━━ Extrait à lire
Témoignage du Lieutenant Paul BLANC, Officier-adjoint de la 1ère Compagnie
Extrait de lettres écrites à son épouse
2 Mars 1947
Ma petite Chérie,
Un petit mot pour te tranquilliser. La compagnie était en réserve du Bataillon. L’opération est terminée et comme on n’a pas fait « donner la Garde », je suis resté et suis actuellement au cantonnement, sain et sauf.
(…)
Le vaguemestre va partir et je veux lui donner cette lettre. D’ailleurs, je serai obligé de raccourcir mes lettres car elles ne doivent pas dépasser 10 grammes pour partir en avion d’Indochine. Quant aux colis, ils ne doivent pas excéder 100gammes dans les deux sens. Envoie moi donc un peu de dentifrice pour voir ce que cela donne…(…)
Je t’adore
Ton Paulo
5 Mars 1947
Ma petite Chérie,
Eh bien tu vois, la Garde a donné, le soir du jour même, où je te disais que ma <compagnie était décommandée, nous filions rejoindre le régiment.
Sain et sauf comme toujours, et pourtant, les gars de chez nous (du Régiment) commencent à tomber. A la Compagnie, quoiqu’en avant-garde pendant une journée, et en poste avancé pendant la nuit, nous n’avons rien eu. Les Viet-Minh (VM) ont peur et filent, mais cette fois nous étions allégés et on en a descendu pas mal.
C’et justement ce qui est grave dans cette guerre, la plupart des VM sont des gens enrôlés de force qui s’aperçoivent qu’Ho Chi Minh les mène à la ruine et à la famine. De plus on leur avait dit qu’Ho Chi Minh était un grand chef et ils s’aperçoivent que c’est un individu qui passe son temps à fuir devant les Français. Il les tenait par le terrain, mais maintenant, leur crainte diminue. Alors, ils se rendent en masse, on leur demande : Viet-Minh ? Ho Chi Minh ? et ils répondent négativement en disant « Non, non, Vietnam … » Ils veulent dire par là qu’ils ne sont que de pauvres Indochinois, mais qu’ils n’appartiennent nullement au parti VM. Où bien alors, ils planquent leurs armes et ils se sauvent et on les descend tous à loisir. Certains enragés (ils sont rares) se laissent dépasser et te tirent dans le dos…Rendus confiants, on devient imprudent. Parmi ces derniers, il y a des japonais. On en a attrapé pas mal cette fois ci.
━━━━
━━ Données fournies
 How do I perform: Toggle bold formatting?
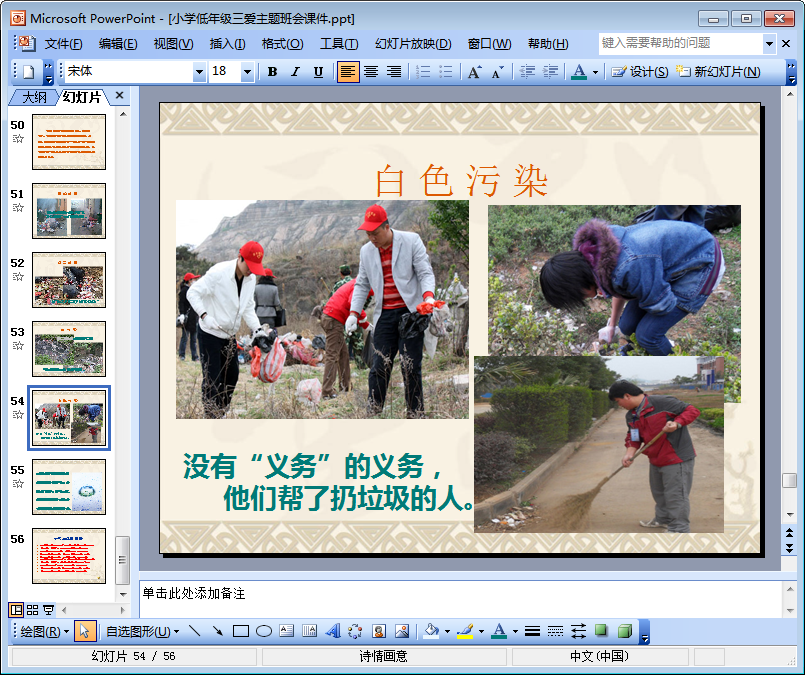pos(272,72)
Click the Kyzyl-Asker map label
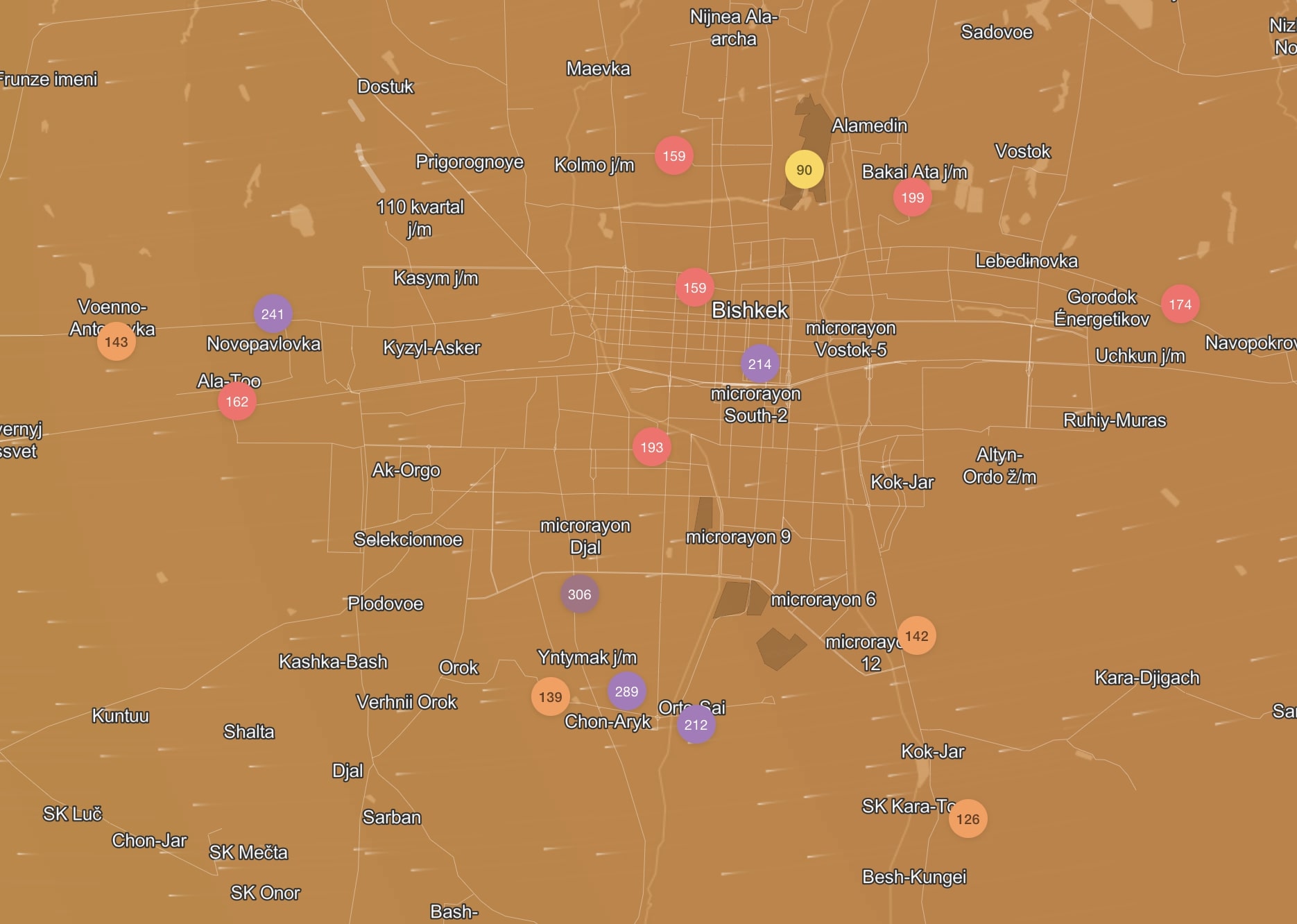Image resolution: width=1297 pixels, height=924 pixels. click(x=431, y=348)
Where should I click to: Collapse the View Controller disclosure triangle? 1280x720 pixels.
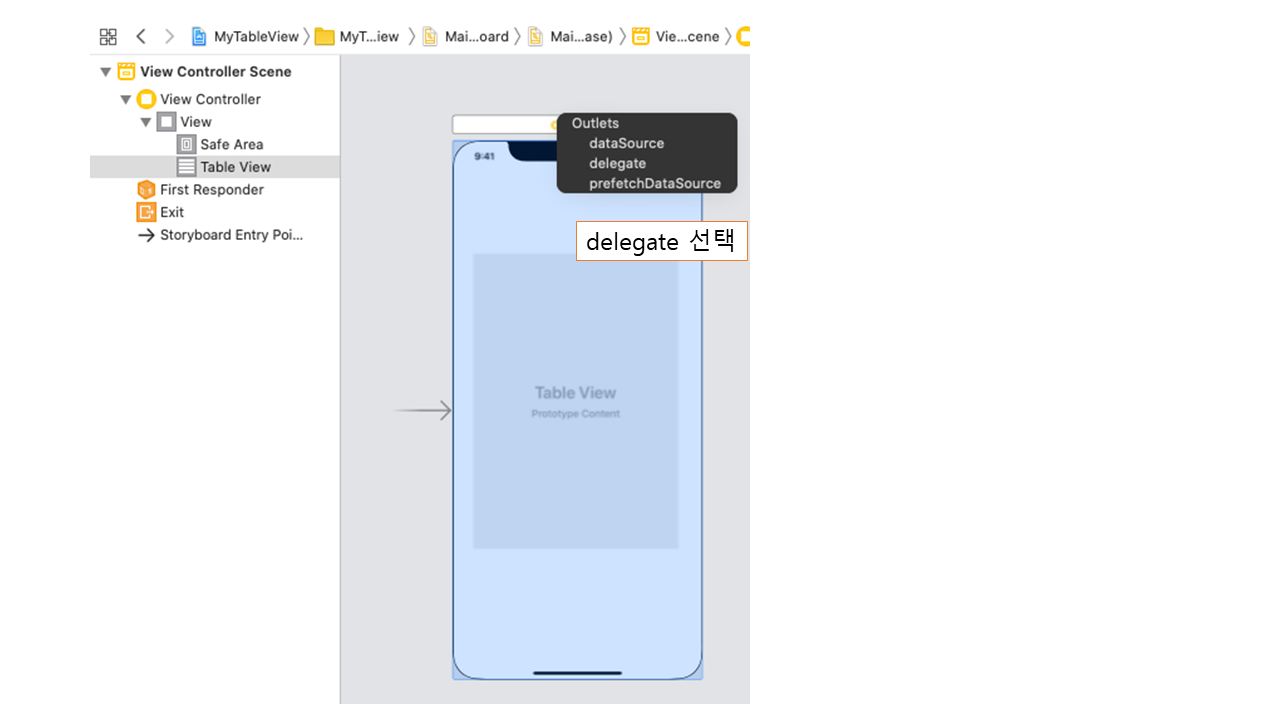[126, 99]
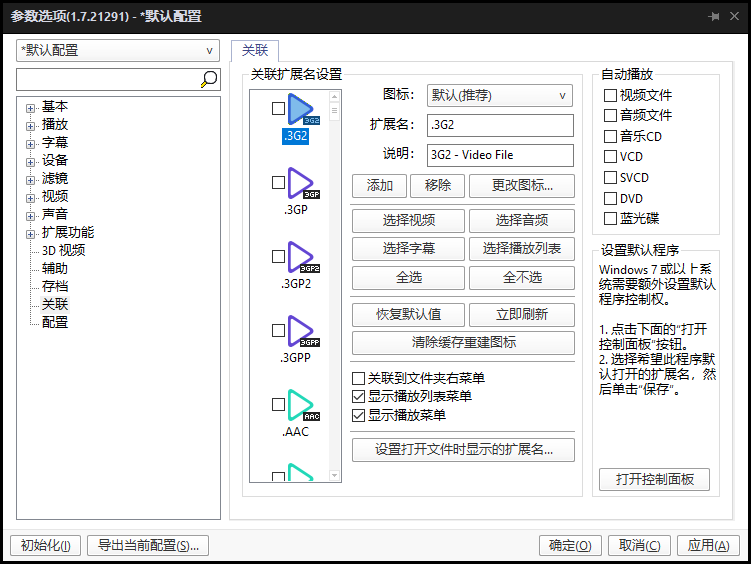Enable the 视频文件 autoplay checkbox
The height and width of the screenshot is (564, 751).
point(610,96)
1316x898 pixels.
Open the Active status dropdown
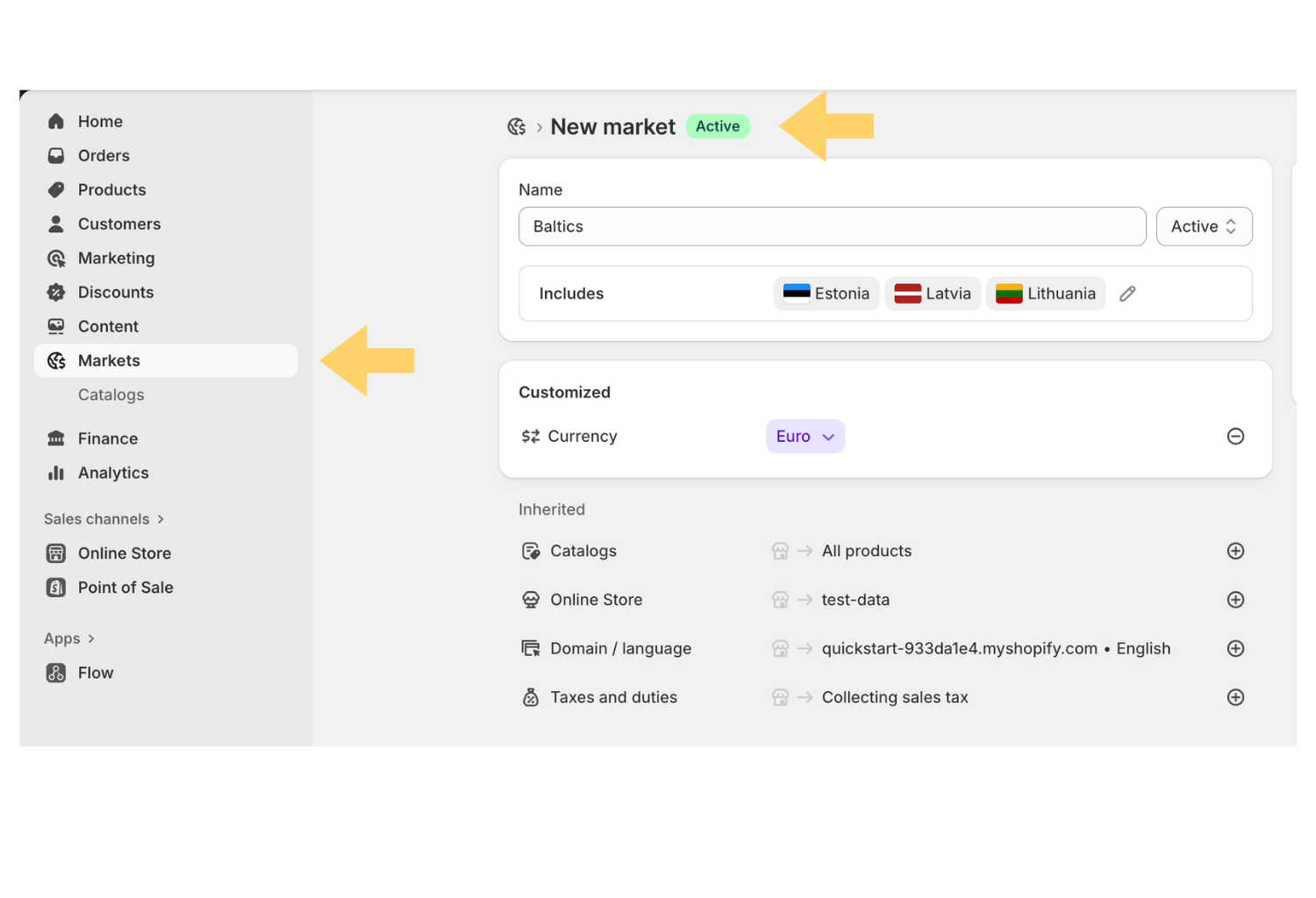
━━━━
Objectif visé => Peux-tu extraire du témoignage ci-dessus le passage qui commence à « Témoignage du Lieutenant » et se termine à « que cela donne…(…) » ?

Résultat correct =>
Témoignage du Lieutenant Paul BLANC, Officier-adjoint de la 1ère Compagnie
Extrait de lettres écrites à son épouse
2 Mars 1947
Ma petite Chérie,
Un petit mot pour te tranquilliser. La compagnie était en réserve du Bataillon. L’opération est terminée et comme on n’a pas fait « donner la Garde », je suis resté et suis actuellement au cantonnement, sain et sauf.
(…)
Le vaguemestre va partir et je veux lui donner cette lettre. D’ailleurs, je serai obligé de raccourcir mes lettres car elles ne doivent pas dépasser 10 grammes pour partir en avion d’Indochine. Quant aux colis, ils ne doivent pas excéder 100gammes dans les deux sens. Envoie moi donc un peu de dentifrice pour voir ce que cela donne…(…)